Taking a look at the playlists for my show on Boston’s WZBC might give the more seasoned college-radio listener a bit of déjà vu: They’re filled with bands like Versus, Team Dresch, and Sleater-Kinney, who were at the top of the CMJ charts back in the ’90s. But the records they released in 2019 turned out to be some of the year’s best rock. Versus, whose Ex Nihilo EP and Ex Voto full-length were part of a creative run for leader Richard Baluyut that also included a tour by his pre-Versus outfit Flower and his 2000s band +/-, put out a lot of beautifully thrashy rock; Team Dresch returned with all cylinders blazing and singers Jody Bleyle and Kaia Wilson wailing their hearts out on “Your Hands My Pockets”; and Sleater-Kinney confronted middle age head-on with their examination of finding one’s footing, The Center Won’t Hold.

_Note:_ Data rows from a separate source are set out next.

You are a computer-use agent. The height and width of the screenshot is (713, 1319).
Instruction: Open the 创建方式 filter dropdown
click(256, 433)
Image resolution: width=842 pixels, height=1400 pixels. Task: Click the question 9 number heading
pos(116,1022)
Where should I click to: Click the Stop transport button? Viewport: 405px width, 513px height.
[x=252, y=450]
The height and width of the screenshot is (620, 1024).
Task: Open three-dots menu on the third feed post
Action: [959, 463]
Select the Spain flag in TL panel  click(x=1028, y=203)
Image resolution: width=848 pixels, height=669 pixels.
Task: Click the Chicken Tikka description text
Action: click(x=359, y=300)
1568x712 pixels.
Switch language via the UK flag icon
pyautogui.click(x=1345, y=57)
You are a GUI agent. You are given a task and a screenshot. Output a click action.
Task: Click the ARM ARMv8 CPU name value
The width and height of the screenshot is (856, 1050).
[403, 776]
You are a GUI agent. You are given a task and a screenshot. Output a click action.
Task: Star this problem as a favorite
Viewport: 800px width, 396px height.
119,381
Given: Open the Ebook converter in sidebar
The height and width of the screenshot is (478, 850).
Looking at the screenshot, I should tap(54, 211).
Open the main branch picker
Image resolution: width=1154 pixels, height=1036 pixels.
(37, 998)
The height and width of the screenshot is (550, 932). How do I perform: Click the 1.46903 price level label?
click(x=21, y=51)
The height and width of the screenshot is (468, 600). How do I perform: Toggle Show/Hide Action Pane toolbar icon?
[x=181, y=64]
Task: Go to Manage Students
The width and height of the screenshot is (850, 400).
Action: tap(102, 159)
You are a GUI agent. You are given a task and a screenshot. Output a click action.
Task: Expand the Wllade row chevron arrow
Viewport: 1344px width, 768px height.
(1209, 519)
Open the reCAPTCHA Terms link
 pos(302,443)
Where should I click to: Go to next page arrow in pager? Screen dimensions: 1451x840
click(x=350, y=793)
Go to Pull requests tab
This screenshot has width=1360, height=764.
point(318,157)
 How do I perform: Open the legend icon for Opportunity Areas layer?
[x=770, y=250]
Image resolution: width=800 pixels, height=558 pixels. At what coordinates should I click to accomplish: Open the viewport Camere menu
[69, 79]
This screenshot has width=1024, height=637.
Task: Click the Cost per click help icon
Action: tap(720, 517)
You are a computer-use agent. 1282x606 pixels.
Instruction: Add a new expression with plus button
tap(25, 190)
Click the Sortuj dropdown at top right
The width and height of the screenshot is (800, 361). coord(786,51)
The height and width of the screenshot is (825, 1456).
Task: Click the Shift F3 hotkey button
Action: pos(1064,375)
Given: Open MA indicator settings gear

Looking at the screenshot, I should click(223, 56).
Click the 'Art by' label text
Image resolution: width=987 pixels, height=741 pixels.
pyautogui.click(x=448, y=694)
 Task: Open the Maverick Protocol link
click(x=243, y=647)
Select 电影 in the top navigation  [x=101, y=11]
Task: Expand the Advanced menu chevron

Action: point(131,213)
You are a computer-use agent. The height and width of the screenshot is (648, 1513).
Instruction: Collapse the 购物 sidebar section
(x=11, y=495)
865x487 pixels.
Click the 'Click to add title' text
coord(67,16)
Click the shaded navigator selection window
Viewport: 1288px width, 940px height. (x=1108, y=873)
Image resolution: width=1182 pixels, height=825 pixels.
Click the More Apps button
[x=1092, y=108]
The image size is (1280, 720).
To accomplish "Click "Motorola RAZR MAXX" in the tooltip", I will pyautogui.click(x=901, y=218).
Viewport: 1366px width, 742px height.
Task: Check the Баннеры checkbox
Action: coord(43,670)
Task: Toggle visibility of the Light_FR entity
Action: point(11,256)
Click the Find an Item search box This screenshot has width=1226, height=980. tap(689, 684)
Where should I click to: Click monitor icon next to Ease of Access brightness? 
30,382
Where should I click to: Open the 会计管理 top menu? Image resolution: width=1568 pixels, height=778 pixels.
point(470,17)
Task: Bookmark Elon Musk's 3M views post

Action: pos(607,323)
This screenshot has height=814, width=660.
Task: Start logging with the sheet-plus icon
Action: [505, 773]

Italian guitar heroes Uzeda—who have been putting out proggy, riff-heavy music for three-plus decades—released their first record in 13 years, the blistering Quocumque jerceris stabit; Imperial Teen, led by Faith No More multi-instrumentalist Roddy Bottum, kept the weird hooks coming with Now We Are Timeless; and high-concept Californians That Dog capped off a year of reissues with Old LP, their first album since 1997. Juliana Hatfield continued the creative tear she’s been on this decade with two albums: Weird, a collection of hooky, twisty songs that tackle alienation with searing wit, and Juliana Hatfield Sings the Police, her tribute record to the dubby New Wave chart heroes (in the spirit of the salute to Olivia Newton-John she released in 2018). And our playlist finishes with Mary Timony, formerly of the gnarled rockers Helium and currently part of the power trio Ex Hex, paying tribute to her former Autoclave bandmate Christina Billotte via an Ex Hex take on “What Kind of Monster Are You?,” one of the signature songs by Billotte’s ’90s triple threat Slant 6.